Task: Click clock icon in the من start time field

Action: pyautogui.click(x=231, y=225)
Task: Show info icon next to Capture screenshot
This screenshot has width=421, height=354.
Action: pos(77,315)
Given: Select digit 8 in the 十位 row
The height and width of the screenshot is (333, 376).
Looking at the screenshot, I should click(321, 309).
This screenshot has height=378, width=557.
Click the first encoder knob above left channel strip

======

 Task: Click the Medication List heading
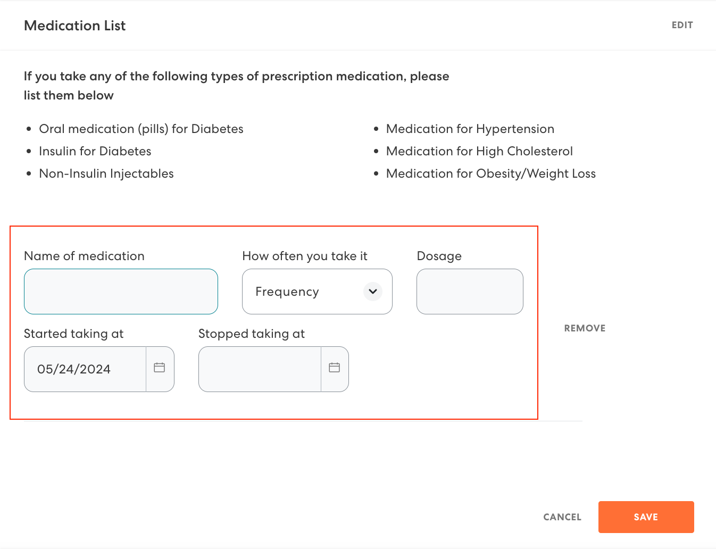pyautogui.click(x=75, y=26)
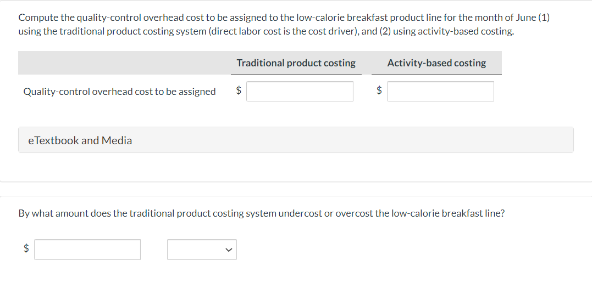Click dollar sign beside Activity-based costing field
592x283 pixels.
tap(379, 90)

======

All lines in the listing above from the line containing "Task: Click clock" to the line containing "Click the first", inclusive, should be retyped exactly; no other lines should appear.

Task: Click clock icon in the من start time field

Action: pyautogui.click(x=231, y=225)
Task: Show info icon next to Capture screenshot
This screenshot has width=421, height=354.
Action: pos(77,315)
Given: Select digit 8 in the 十位 row
The height and width of the screenshot is (333, 376).
Looking at the screenshot, I should click(321, 309).
This screenshot has height=378, width=557.
Click the first encoder knob above left channel strip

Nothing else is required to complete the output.